通信学报 ›› 2016, Vol. 37 ›› Issue (12): 50-55.doi: 10.11959/j.issn.1000-436x.2016239

• 学术论文 • 上一篇    下一篇

基于层次分析的微博短文本特征计算方法

邹学强1,2,3,包秀国2,黄晓军4,马宏远2,袁庆升1,2,3   

  1. 1 中国科学院信息工程研究所,北京 100093
    2 国家计算机网络应急技术处理协调中心,北京 100029
    3 中国科学院大学,北京100049
    4 北京邮电大学信息与通信工程学院,北京 100876
  • 出版日期:2016-12-25 发布日期:2017-05-15
  • 基金资助:
    国家高技术研究发展计划(“863”计划)基金资助项目;国家自然科学基金资助项目;国家自然科学基金资助项目

Calculating the feature method of short text based on analytic hierarchy process

Xue-qiang ZOU1,2,3,Xiu-guo BAO2,Xiao-jun HUANG4,Hong-yuan MA2,Qing-sheng YUAN1,2,3   

  1. 1 Institute of Information Engineering, Chinese Academy of Sciences, Beijing 100093, China
    2 National Computer Network Emergency Response Technical Team/Coordination Center of China, Beijing 100029, China
    3 University of Chinese Academy of Sciences, Beijing 100049, China
    4 School of Information and Communication Engineering, Beijing University of Posts and Telecommunications, Beijing 100876, China
  • Online:2016-12-25 Published:2017-05-15
  • Supported by:
    The National High Technology Research and Development Program (863 Program);The National Natural Science Foundation of China;The National Natural Science Foundation of China

摘要:

为了建立用户精准兴趣模型以有效发现具有相似兴趣的用户群,提出了一种针对微博的短文本特征计算方法用于聚类算法,提升聚类效果以更好地挖掘微博用户的相似兴趣集合。该方法融合了微博转发数、评论数、点赞数等多个关键指标来度量微博短文本特征的重要性。同时,引入层次分析技术,改进了传统的tf-idf特征计算方法,并利用经典文本聚类算法进行实验。实验结果表明,改进后的短文本特征计算方法与传统的tf-idf特征计算方法相比,在类内集中度和类间分散度上取得了更好的效果。

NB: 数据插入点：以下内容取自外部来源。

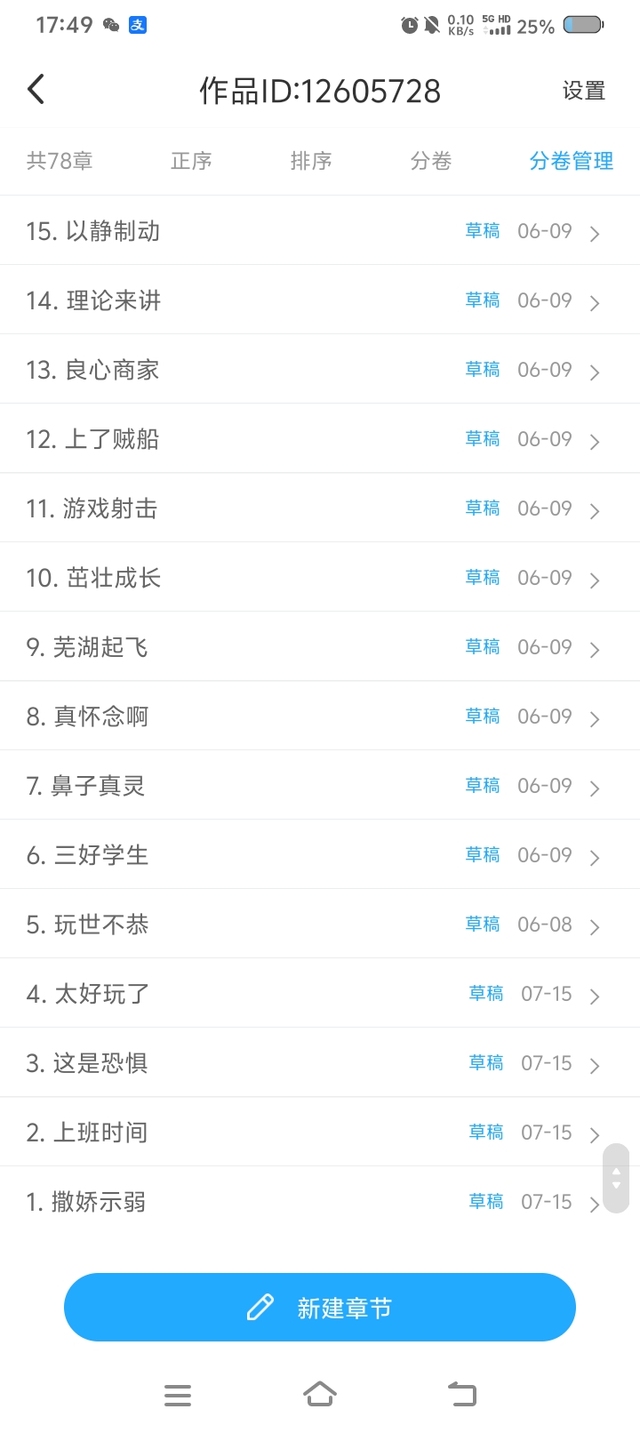Tap 草稿 label on chapter 5 玩世不恭

[x=482, y=924]
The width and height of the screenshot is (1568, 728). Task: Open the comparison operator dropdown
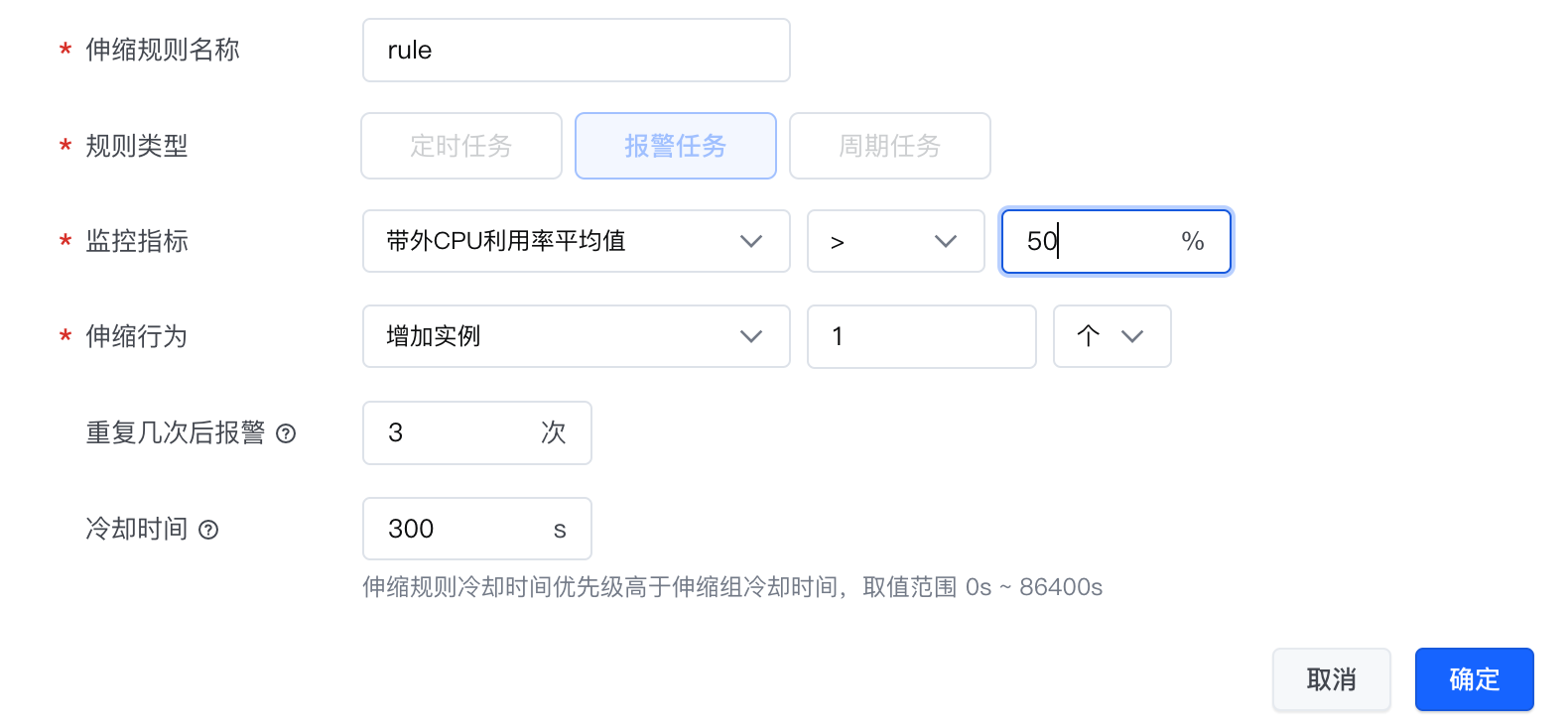point(895,241)
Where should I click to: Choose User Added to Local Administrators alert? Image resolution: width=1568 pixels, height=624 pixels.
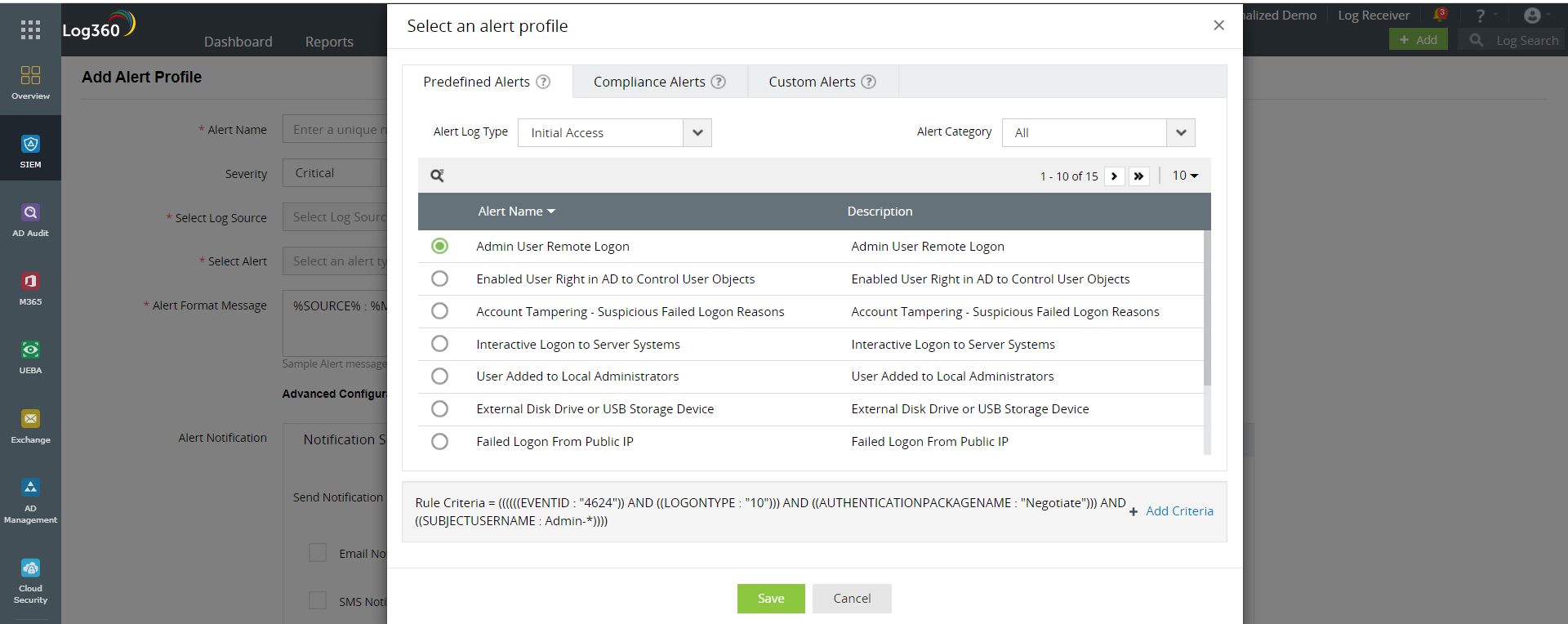pos(439,377)
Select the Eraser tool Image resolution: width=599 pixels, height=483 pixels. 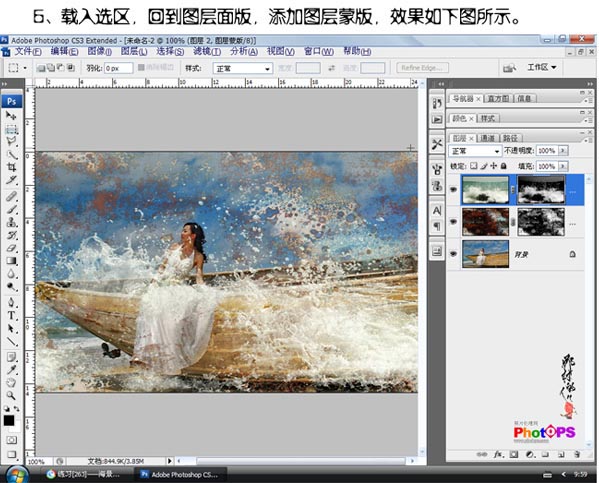pos(11,248)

关键词: 层次分析, 特征计算, 文本聚类, 短文本

Abstract:

In order to model the accurate interest preference of microblog users and discover user groups with similar in-terest, a new method was proposed which considered the total amount of retweets, comments and attitudes of each mi-croblog for text feature calculation with utilizing classic analytical hierarchy process method. The proposed method used three indicators to evaluate the importance of the text feature representation and made an improvement on traditional tf-idf feature calculation method to fit for short text. Furthermore, this method was also implemented in the traditional clustering algorithm. Experimental results show that, compared with the traditional tf-idf method, the improved approach has a better clustering effect on the average scattering for clusters and the total separation between clusters.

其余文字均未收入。